BY DENNIS LYNCH | The Landmarks Preservation Commission on Tuesday did not approve a revised application for a multi-unit apartment building for 11 Jane St. in the Greenwich Village Historic District, taking issue with the design’s sliding doors, unadorned facade and overall hotel-like appearance.
The revised six-story design is similar in scale to the previous proposal from July, but featured a brick facade instead of the glass-and-concrete facade in the original proposal that was extremely unpopular with neighbors and local preservationists. The new design is 85 feet tall, 10 feet shorter than the first proposal.
L.P.C. commissioners called architect David Chipperfield’s new design an improvement that spoke better to the residential character of the building, but decided that it ultimately did not pass muster. They asked the applicants to replace sliding doors, windows and rework the ground-floor entrances, all of which as one commissioner put it, “scream ‘Marriott.’ ”
The decision drew a collective sigh of relief from opponents who had decried the revised design for many of the same reasons. The Greenwich Village Society for Historic Preservation had previously said the building’s new look resembled “a corporate chain motel.”
The executive director of G.V.S.H.P. was happy to hear those concerns validated, although added that he would have liked commissioners to demand a lower design. “I’m glad it wasn’t approved and I’m glad they picked up on some of the criticisms that we and others had submitted in writing,” Andrew Berman said. “I certainly would have liked them to go farther: I still think there is an issue with the building being too big, and it seems as though they at most were asking for a slight adjustment in that. We’d like to see at least a floor if not more come off it.”

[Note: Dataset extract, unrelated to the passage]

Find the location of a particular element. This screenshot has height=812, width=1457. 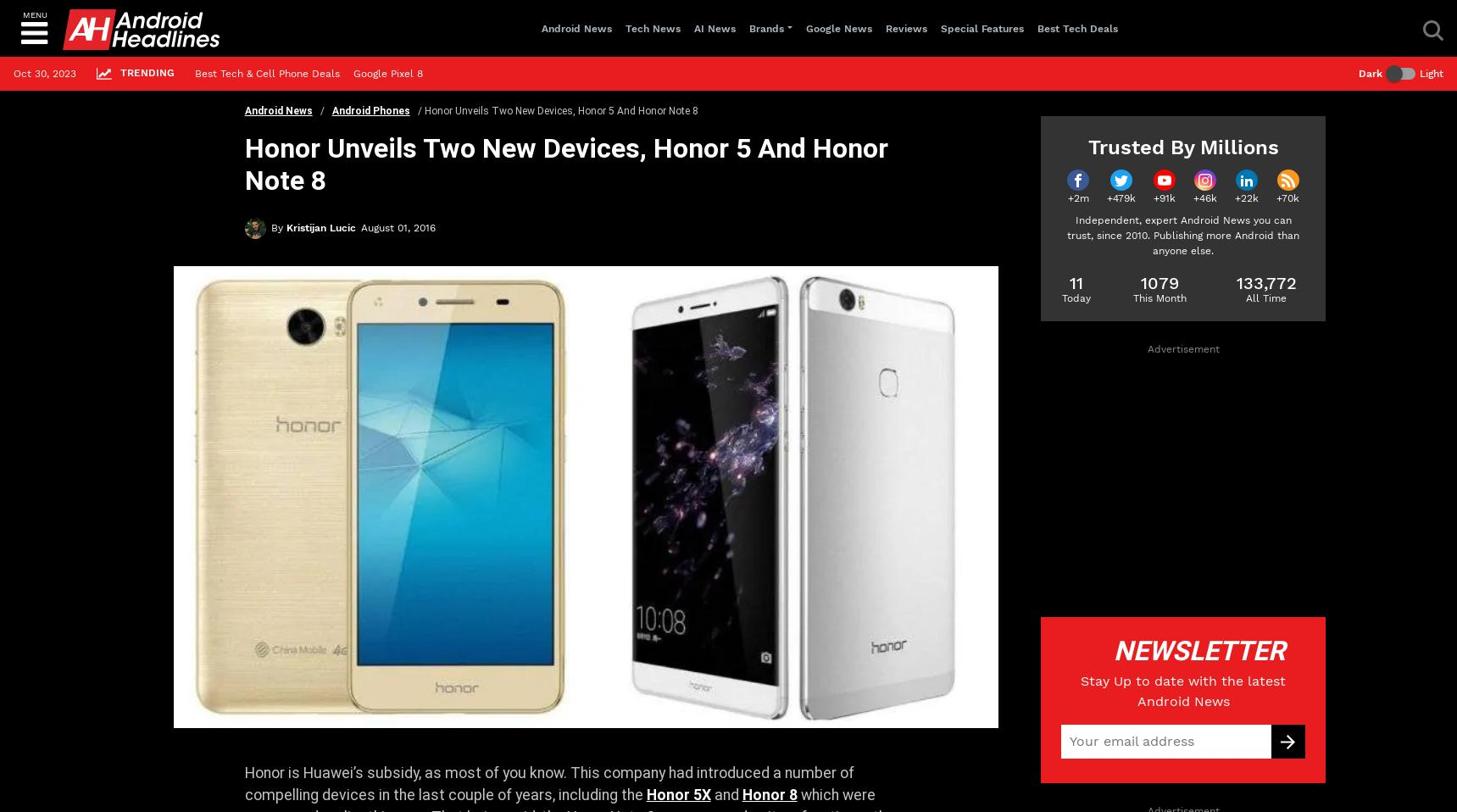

Berman would like to see the existing two-story garage structure maintained. But L.P.C. has allowed demolitions of similar buildings in the Village before, so the decision at 11 Jane St. isn’t without precedent.
One commissioner agreed with him though and went as far as to call the demolition of the existing building a “mistake.” He added of the new building that he did not “see how it enhances the Greenwich Village Historic District,” which he called an essential goal of any new building project in a historic district.
The building at 11 Jane St. was built in 1921 for the New York Society of the Methodist Episcopal Church and was erected at the site of the former Jane Street Methodist Episcopal Church, according to the L.P.C. designation paperwork. The current owners bought the building and its almost 10,000-square-foot lot in late 2014 for $26 million. L.P.C. considered it a “non-contributing building” in its 1969 designation report for the Greenwich Village Historic District.
The new owners first came to L.P.C. with a proposal for the site over the summer. At that time, the commissioners took issue with a planned cast-stone street wall, large glass windows and the planned building’s height.
Berman was joined on Tuesday morning by about a dozen supporters who held up signs urging Landmarks not to approve the design. He said he wasn’t in any rush to finish up at 11 Jane St.
“The fact that it’s taken three meetings, I think, is because it’s so critical to get a site like this right,” the preservationist said, “As far as I’m concerned they can take as long as necessary until they get to the right outcome.”